1. A SIP talkback method for keeping clear video under the condition of network congestion is characterized in that: the method comprises the following steps:

2. The SIP talkback method for keeping video clear under the condition of network congestion according to claim 1, characterized in that: the requesting the retransmission of the last IDR frame to the transmitting end includes:

3. The SIP talkback method for keeping video clear under the condition of network congestion according to claim 1, characterized in that: after the request for retransmitting the last IDR frame is sent to the sending end, the following steps are executed:

and after delaying the second time, the sending end codes again every GOP time and sends the IDR frame to the receiving end.

4. The SIP talkback method for keeping video clear under the condition of network congestion according to claim 1, characterized in that: after communication between the extension or mobile terminal and the host, performing:

5. The SIP talkback method for keeping video clear under the condition of network congestion according to claim 4, characterized in that: the setting of the priority of the transmission audio to be greater than the priority of the transmission video includes:

6. The SIP talkback method for keeping video clear under the condition of network congestion according to claim 5, characterized in that: the adjusting the playing speed of the video in the current frame according to the time difference comprises:

if the time difference value is greater than 250ms, the video is faster than the audio, and the buffer amount of the video is greater than a first amount, not adjusting the playing speed of the video in the current frame;

if the time difference value is greater than 250ms and the video is slower than the audio, the playing speed of the video in the current frame is increased until the time difference value is less than or equal to 250 ms.

7. The SIP talkback method for keeping video clear under the condition of network congestion according to claim 1, characterized in that: the method is based on a one-call multi-SIP system fusing a local area network and a wide area network, and is characterized in that: the mobile terminal comprises a host, a plurality of extensions and a plurality of mobile terminals, wherein the host is connected with the extensions through a local area network, and the host is connected with the mobile terminals through a wide area network.

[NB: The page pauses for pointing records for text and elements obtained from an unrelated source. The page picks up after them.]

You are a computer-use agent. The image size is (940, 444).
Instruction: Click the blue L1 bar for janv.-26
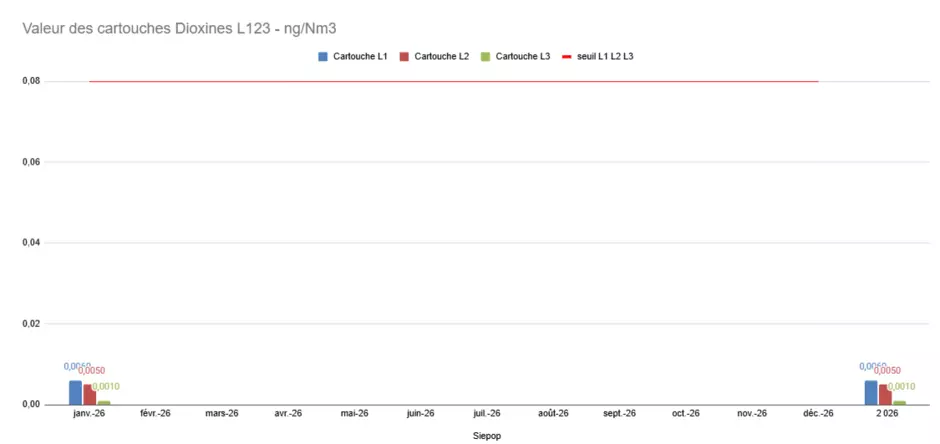(75, 392)
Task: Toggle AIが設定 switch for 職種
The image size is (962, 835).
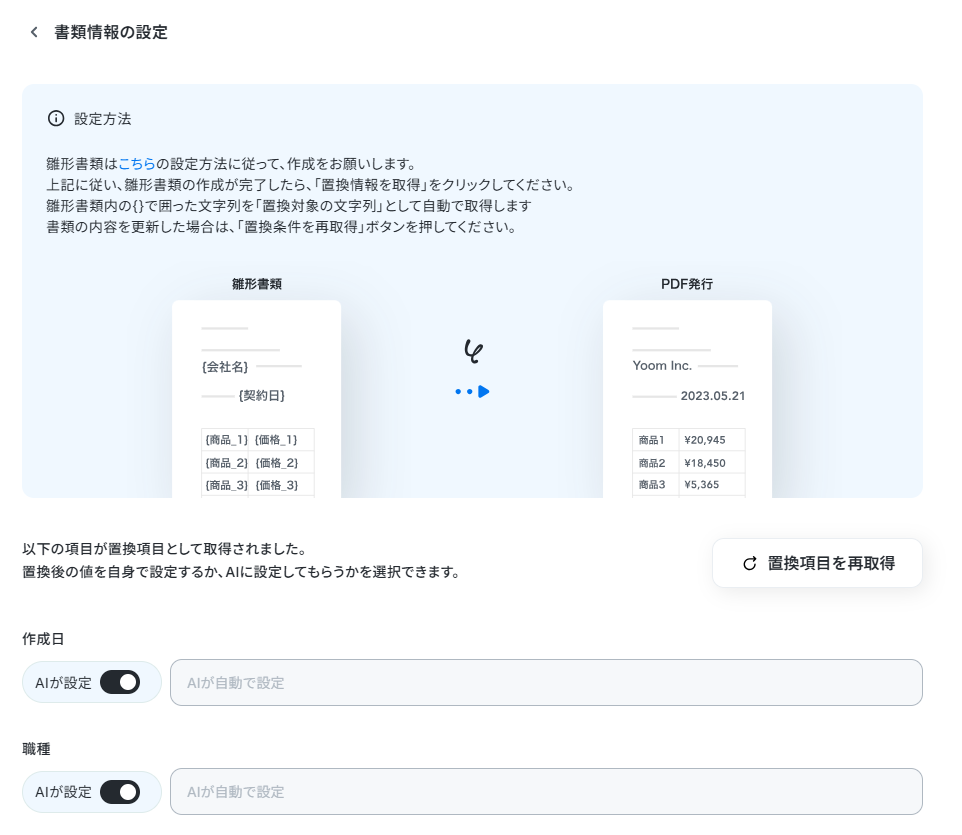Action: coord(120,791)
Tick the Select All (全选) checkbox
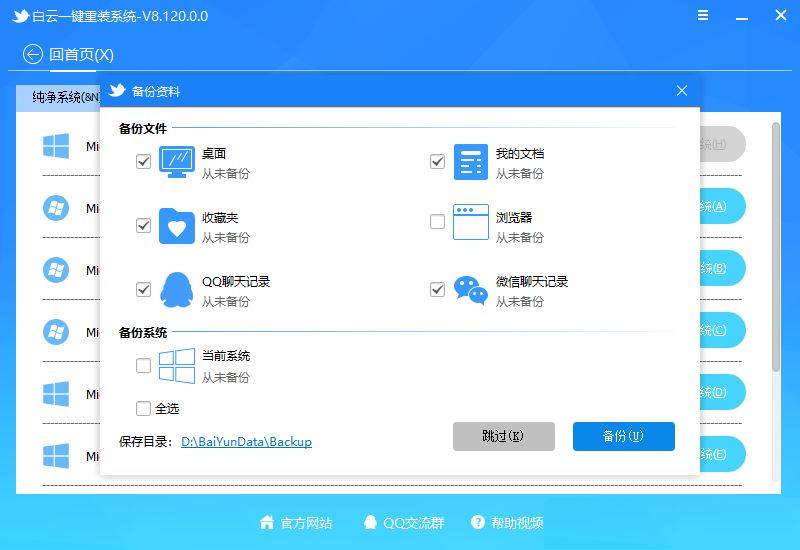 coord(143,408)
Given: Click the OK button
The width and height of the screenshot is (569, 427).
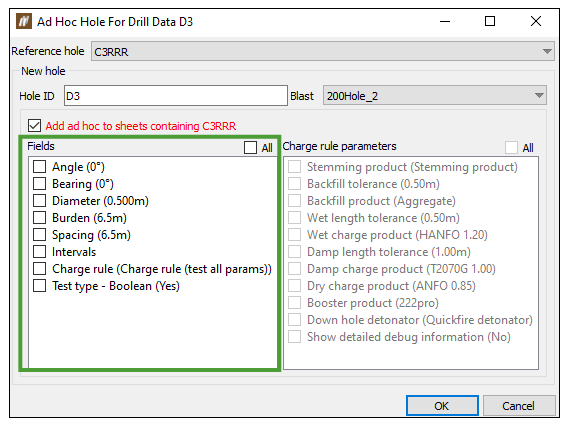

8. The SIP intercom method capable of keeping video clear under the condition of network congestion according to claim 7, wherein the SIP intercom method comprises the following steps: before communication between an extension or a mobile terminal and a host, performing:

9. The utility model provides a keep clear SIP intercom system of video under network congestion condition which characterized in that: the system comprises the following modules:

the coding sending module is used for coding every GOP time by the sending end and sending the IDR frame to the receiving end, and the receiving end decodes the IDR frame and outputs a corresponding image;

10. A computer-readable storage medium, storing a computer program, wherein the computer program, when executed by a processor, implements a SIP talk back method for maintaining video clarity in a network congestion situation according to any of claims 1 to 9.